The Hagstrom Report

Agriculture News As It Happens

Navigation

Stabenow to oppose any farm bill cuts in reconciliation

Senate Agriculture Committee ranking member Debbie Stabenow, D-Mich., said today that she will oppose any cuts to the farm bill in the budget reconciliation process.

In an exclusive interview with The Hagstrom Report two days before the anniversary of the signing of the farm bill, Stabenow said she is hearing talk of giving each committee an amount to cut within its jurisdiction.

President Barack Obama signed the farm bill on Feb. 7, 2014, in Lansing, Mich.

“My message is we already did our part,” said Stabenow, the second ranking Democrat on the Senate Budget Committee and chairwoman of the Senate Ag Committee when the bill was passed.

“We are the only committee that voluntarily cut spending $23 billion and cut more than 100 programs,” she said.

She noted that the Agriculture committees had come up with an early proposal when it appeared that a supercommittee would undertake budget cuts, and that when the process failed, the Agriculture committees lived up to their promise to cut $23 billion from Agriculture Department programs.

“Universally, people do not want to reopen the farm bill, any part of it,” Stabenow said.

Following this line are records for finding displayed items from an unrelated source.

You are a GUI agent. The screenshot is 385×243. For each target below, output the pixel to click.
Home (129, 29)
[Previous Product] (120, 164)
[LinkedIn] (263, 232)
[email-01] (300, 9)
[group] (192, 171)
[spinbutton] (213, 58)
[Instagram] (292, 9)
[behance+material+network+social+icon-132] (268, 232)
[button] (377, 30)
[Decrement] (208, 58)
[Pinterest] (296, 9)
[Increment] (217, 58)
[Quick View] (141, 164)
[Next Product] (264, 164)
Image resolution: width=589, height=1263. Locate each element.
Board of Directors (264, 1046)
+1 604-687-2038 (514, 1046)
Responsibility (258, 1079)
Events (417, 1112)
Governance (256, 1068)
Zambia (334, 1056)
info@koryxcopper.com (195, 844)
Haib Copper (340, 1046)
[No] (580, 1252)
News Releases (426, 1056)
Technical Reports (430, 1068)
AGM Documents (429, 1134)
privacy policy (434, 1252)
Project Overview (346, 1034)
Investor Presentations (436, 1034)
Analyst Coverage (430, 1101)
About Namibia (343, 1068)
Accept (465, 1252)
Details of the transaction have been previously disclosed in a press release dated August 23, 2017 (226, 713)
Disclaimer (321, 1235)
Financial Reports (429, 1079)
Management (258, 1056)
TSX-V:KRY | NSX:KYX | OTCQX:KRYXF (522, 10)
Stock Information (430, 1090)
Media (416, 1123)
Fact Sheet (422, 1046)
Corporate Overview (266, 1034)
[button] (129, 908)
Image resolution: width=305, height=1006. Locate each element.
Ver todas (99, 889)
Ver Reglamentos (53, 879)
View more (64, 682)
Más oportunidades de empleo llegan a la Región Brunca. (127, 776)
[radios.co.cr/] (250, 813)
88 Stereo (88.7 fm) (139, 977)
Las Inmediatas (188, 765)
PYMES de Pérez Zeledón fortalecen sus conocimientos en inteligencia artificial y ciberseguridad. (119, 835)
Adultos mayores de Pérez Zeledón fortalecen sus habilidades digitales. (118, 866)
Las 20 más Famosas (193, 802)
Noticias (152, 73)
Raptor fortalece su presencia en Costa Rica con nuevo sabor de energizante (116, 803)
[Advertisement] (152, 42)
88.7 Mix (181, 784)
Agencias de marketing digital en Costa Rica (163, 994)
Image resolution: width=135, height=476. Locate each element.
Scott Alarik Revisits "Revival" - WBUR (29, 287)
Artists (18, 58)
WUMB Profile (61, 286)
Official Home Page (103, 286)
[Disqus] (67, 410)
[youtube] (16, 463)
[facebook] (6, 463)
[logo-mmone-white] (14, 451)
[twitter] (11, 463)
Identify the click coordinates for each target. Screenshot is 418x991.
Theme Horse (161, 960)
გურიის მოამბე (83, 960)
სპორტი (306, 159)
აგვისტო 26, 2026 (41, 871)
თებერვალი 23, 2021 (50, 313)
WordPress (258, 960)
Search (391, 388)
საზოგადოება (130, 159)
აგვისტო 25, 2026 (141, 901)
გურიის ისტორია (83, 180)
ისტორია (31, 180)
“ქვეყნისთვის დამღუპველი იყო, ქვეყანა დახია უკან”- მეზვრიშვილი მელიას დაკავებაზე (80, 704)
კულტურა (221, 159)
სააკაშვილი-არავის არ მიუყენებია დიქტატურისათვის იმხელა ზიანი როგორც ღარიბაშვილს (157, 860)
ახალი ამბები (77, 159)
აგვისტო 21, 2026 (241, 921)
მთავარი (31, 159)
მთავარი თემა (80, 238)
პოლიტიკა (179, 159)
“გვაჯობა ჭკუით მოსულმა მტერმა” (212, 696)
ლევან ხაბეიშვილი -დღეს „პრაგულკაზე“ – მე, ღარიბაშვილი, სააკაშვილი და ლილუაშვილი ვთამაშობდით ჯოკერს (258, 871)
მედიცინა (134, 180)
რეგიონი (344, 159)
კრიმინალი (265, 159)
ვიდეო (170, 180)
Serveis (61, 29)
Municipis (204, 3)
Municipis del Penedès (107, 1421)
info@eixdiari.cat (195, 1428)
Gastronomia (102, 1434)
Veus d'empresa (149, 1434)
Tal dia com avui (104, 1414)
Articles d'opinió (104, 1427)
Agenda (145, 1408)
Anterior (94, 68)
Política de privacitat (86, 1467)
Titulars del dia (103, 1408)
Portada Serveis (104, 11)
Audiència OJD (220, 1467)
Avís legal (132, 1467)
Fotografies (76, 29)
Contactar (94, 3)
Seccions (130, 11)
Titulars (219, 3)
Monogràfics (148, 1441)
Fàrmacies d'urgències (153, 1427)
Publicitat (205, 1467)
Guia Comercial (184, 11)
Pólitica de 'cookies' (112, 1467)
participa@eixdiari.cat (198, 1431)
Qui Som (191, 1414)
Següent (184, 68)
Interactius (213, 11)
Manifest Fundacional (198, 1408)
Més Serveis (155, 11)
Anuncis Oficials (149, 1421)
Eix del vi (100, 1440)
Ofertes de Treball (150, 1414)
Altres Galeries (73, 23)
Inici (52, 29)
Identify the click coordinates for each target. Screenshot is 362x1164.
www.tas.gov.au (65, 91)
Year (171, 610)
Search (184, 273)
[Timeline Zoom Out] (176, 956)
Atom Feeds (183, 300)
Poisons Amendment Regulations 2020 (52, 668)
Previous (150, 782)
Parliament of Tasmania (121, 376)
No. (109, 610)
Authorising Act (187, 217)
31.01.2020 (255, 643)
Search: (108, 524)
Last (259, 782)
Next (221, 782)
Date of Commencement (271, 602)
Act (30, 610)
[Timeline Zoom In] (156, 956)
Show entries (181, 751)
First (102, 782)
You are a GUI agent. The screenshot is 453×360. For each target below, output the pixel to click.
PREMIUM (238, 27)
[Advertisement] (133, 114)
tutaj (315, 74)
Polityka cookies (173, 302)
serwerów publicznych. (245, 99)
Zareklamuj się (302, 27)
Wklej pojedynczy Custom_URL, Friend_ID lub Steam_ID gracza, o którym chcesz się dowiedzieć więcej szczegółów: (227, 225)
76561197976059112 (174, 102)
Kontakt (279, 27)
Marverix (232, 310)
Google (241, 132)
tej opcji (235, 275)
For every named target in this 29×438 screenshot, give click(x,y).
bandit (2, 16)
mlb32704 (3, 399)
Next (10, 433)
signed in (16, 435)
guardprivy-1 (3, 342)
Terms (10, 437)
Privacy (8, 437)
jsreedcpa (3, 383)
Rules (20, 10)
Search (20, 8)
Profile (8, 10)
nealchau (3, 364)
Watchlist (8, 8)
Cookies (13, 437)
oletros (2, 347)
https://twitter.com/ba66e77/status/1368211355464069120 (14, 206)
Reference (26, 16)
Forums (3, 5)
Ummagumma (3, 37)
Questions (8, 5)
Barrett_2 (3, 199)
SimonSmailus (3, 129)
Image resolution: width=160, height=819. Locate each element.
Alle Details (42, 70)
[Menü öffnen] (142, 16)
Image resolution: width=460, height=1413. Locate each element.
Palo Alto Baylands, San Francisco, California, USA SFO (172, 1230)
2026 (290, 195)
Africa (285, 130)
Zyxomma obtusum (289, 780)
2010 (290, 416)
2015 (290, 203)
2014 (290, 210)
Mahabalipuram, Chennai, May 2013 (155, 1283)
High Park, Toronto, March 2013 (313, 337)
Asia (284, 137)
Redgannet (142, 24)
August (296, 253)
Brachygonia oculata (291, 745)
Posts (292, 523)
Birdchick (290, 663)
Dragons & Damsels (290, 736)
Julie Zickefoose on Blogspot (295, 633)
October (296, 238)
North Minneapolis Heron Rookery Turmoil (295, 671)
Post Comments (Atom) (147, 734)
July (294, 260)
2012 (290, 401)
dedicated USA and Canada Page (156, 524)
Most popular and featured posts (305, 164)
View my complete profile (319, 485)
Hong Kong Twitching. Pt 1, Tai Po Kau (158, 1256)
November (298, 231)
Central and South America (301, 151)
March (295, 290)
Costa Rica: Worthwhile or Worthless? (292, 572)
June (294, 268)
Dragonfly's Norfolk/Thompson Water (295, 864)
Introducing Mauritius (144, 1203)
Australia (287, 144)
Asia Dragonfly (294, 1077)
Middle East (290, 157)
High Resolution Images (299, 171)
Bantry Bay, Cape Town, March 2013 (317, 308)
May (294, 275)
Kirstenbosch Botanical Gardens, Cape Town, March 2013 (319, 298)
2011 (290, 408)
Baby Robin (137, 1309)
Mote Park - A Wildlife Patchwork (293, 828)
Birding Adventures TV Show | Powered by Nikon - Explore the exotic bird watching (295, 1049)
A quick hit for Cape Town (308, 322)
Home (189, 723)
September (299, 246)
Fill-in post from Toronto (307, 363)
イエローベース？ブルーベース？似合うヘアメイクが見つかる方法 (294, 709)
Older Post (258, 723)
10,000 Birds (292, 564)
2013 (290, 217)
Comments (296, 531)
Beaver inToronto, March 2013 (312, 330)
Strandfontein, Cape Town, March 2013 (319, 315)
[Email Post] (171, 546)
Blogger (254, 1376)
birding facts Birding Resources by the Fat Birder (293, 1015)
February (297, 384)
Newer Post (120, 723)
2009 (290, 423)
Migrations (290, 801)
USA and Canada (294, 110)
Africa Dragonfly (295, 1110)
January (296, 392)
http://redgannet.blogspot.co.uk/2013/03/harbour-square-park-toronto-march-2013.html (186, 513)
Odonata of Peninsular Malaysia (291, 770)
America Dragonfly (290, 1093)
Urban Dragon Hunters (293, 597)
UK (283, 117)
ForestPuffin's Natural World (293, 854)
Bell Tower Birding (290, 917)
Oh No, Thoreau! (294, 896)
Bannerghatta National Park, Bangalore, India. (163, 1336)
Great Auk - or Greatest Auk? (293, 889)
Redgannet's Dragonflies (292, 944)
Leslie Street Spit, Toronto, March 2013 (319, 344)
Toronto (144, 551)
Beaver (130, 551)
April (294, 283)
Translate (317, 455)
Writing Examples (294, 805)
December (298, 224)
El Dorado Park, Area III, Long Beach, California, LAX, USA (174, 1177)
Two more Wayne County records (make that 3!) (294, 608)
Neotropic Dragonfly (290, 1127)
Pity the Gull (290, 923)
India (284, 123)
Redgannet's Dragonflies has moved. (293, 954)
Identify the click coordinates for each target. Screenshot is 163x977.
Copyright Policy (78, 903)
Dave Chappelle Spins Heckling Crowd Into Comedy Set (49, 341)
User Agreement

If Congress wants to do reconciliation, she added, “they can do it for everybody else.”

Asked whether the Congressional Budget Office’s projections that the commodity title will cost more than estimated because lower crop prices will trigger payments to farmers, Stabenow said that the commodity title could be reexamined “as we go through the five years,” but not now.

The commodity programs “were put in place for a reason,” she said. “We have seen the marketplace change.”

Stabenow said that in a period in which Congress passed so little legislation, she is pleased that a five-year farm bill is in place to give stability to the agricultural sector of the economy.

She also praised the bill for helping Michigan’s cherry farmers, and said she is hearing “very enthusiastic comments” from around the country about the conservation projects to protect watersheds.

Stabenow also cited the programs for farmers markets, local food systems, community gardens and beginning and veteran farmers as major accomplishments.